## Problem details
With no addition or omission, return the entries below.

## Dataset extract
• • • • • • •

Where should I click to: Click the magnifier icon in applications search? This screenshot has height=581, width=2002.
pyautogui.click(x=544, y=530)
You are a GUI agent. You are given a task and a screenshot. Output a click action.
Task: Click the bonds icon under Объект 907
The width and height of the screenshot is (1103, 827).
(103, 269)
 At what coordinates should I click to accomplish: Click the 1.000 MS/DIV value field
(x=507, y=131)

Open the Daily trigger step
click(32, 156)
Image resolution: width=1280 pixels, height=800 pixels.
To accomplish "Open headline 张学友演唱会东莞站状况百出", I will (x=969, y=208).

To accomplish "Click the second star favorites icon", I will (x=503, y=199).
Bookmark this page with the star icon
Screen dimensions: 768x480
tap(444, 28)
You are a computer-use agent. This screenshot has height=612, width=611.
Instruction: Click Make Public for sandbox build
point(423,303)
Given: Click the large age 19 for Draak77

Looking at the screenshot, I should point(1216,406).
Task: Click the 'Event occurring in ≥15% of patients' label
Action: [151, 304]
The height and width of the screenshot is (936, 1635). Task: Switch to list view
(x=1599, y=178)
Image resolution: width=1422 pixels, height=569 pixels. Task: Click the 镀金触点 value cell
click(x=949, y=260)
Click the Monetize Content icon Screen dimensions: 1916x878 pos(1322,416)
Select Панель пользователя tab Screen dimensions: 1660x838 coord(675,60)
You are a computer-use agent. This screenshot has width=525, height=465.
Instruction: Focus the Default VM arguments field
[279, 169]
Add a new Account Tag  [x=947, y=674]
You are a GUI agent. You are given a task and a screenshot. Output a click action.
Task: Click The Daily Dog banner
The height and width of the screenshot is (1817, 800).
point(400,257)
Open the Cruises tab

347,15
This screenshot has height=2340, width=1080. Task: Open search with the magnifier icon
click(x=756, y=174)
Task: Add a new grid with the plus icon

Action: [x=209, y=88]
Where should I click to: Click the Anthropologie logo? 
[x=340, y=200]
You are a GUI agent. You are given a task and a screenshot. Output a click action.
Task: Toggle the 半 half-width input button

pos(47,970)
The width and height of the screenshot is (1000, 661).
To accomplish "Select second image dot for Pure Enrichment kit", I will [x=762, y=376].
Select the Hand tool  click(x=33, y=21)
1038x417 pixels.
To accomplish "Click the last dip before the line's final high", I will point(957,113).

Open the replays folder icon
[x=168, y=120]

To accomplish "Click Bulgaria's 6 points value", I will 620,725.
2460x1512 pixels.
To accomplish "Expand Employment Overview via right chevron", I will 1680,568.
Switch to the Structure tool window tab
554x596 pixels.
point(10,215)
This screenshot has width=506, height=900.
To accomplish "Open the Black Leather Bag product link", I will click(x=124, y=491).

• • • • • • •

## Worked solution
Where should I click to: Click the magnifier icon in applications search? This screenshot has height=581, width=2002.
pyautogui.click(x=544, y=530)
You are a GUI agent. You are given a task and a screenshot. Output a click action.
Task: Click the bonds icon under Объект 907
The width and height of the screenshot is (1103, 827).
(103, 269)
 At what coordinates should I click to accomplish: Click the 1.000 MS/DIV value field
(x=507, y=131)

Open the Daily trigger step
click(32, 156)
Image resolution: width=1280 pixels, height=800 pixels.
To accomplish "Open headline 张学友演唱会东莞站状况百出", I will (x=969, y=208).

To accomplish "Click the second star favorites icon", I will (x=503, y=199).
Bookmark this page with the star icon
Screen dimensions: 768x480
tap(444, 28)
You are a computer-use agent. This screenshot has height=612, width=611.
Instruction: Click Make Public for sandbox build
point(423,303)
Given: Click the large age 19 for Draak77

Looking at the screenshot, I should point(1216,406).
Task: Click the 'Event occurring in ≥15% of patients' label
Action: [151, 304]
The height and width of the screenshot is (936, 1635). Task: Switch to list view
(x=1599, y=178)
Image resolution: width=1422 pixels, height=569 pixels. Task: Click the 镀金触点 value cell
click(x=949, y=260)
Click the Monetize Content icon Screen dimensions: 1916x878 pos(1322,416)
Select Панель пользователя tab Screen dimensions: 1660x838 coord(675,60)
You are a computer-use agent. This screenshot has width=525, height=465.
Instruction: Focus the Default VM arguments field
[279, 169]
Add a new Account Tag  [x=947, y=674]
You are a GUI agent. You are given a task and a screenshot. Output a click action.
Task: Click The Daily Dog banner
The height and width of the screenshot is (1817, 800).
point(400,257)
Open the Cruises tab

347,15
This screenshot has height=2340, width=1080. Task: Open search with the magnifier icon
click(x=756, y=174)
Task: Add a new grid with the plus icon

Action: [x=209, y=88]
Where should I click to: Click the Anthropologie logo? 
[x=340, y=200]
You are a GUI agent. You are given a task and a screenshot. Output a click action.
Task: Toggle the 半 half-width input button

pos(47,970)
The width and height of the screenshot is (1000, 661).
To accomplish "Select second image dot for Pure Enrichment kit", I will [x=762, y=376].
Select the Hand tool  click(x=33, y=21)
1038x417 pixels.
To accomplish "Click the last dip before the line's final high", I will point(957,113).

Open the replays folder icon
[x=168, y=120]

To accomplish "Click Bulgaria's 6 points value", I will 620,725.
2460x1512 pixels.
To accomplish "Expand Employment Overview via right chevron", I will 1680,568.
Switch to the Structure tool window tab
554x596 pixels.
point(10,215)
This screenshot has width=506, height=900.
To accomplish "Open the Black Leather Bag product link", I will click(x=124, y=491).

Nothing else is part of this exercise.